Das vierte tritt erst in Kapitel 2 auf, wenn Halmeoni den Anhänger in Hanas Hand legt: die materialisierte Linie der Frauen — nicht die Stimme, nicht die Melodie, sondern das, was man anfassen kann.
Diese vier Stimmen verlaufen von Kapitel 1 an gleichzeitig, jede nach ihrer eigenen Logik, ohne dass eine der anderen erklärt, was sie bedeutet. Bach würde die Anordnung erkennen — nicht die Töne, die Struktur. Mehrere vollständige Linien, gleichzeitig, gleichberechtigt. Was dabei entsteht, gehört keiner von ihnen allein.

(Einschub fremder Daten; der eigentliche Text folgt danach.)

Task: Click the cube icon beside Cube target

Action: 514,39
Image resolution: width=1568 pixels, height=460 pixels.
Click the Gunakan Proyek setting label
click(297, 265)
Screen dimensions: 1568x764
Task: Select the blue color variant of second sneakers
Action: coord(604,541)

Das Motiv, das sich verändert ohne sich zu verändern
H – H – fis taucht in Kapitel 1 als reiner Puls auf. Im Verlauf von Band 1 verändern sich die drei Töne nicht. Was sich verändert, ist das, was sie tragen.
In Kapitel 2 wird der Puls zur Entscheidung: er schlägt in eine Richtung, dreht sich nicht mehr im Kreis. In Kapitel 4 ist er Gewissheit — ein Herzschlag, der aufgehört hat, sich zu entschuldigen. In Kapitel 9 ist er ruhend, körperlich ohne Angst. Kurz vor der Rückkehr nach Seoul: wartend. Und am Ende von Band 1, vor Halmeonis Tür: angekommen.
Dieselben drei Töne. Sechzehn Kapitel lang. Beim zweiten Lesen kann man nicht mehr unschuldig hören — der erste Herzschlag war nie nur stolpernd. Die Ankunft war von Kapitel 1 an angelegt, auch wenn man sie beim ersten Lesen nicht lesen konnte.
Das ist bidirektionale Zeitarchitektur im Prosatext. Das Ende lädt den Anfang semantisch um, ohne dass ein Wort sich ändert. Die Struktur läuft vorwärts. Die Bedeutung entsteht rückwärts.
Die Zeitform, die dabei entsteht
Hana lebt nicht in einer einzigen Gegenwart. Sie lebt in mehreren gleichzeitig: der unmittelbaren Gegenwart der Handlung, der generationellen Kontinuität der Frauen hinter ihr, dem Unkontrollierbaren des Flimmerns, dem Körperlichen des Herzschlags. Die Handlung bewegt sich vorwärts. Die Stimmen stehen still. Und was beim Lesen passiert: Man hält alle vier gleichzeitig — und versteht erst am Ende, dass man das von Anfang an getan hat.
Das ist mehrschichtige Gegenwart als Zeitform. Nicht Rückblende, nicht Vorausdeutung — Gleichzeitigkeit als Grundzustand des Lesens.
Nalgae zeigt, dass kontrapunktische Koexistenz und bidirektionale Zeitarchitektur keine Eigenschaften der Musik sind. Es sind Eigenschaften von Werken, die Zeit erzeugen — nicht nur beschreiben. Der Gegenstand ist Prosa. Die Frage ist dieselbe.
Angekommen ist nicht Geheilt.
Es ist: die Tür öffnet sich, und Hana steht davor,
und der Herzschlag schlägt, und das ist wahr.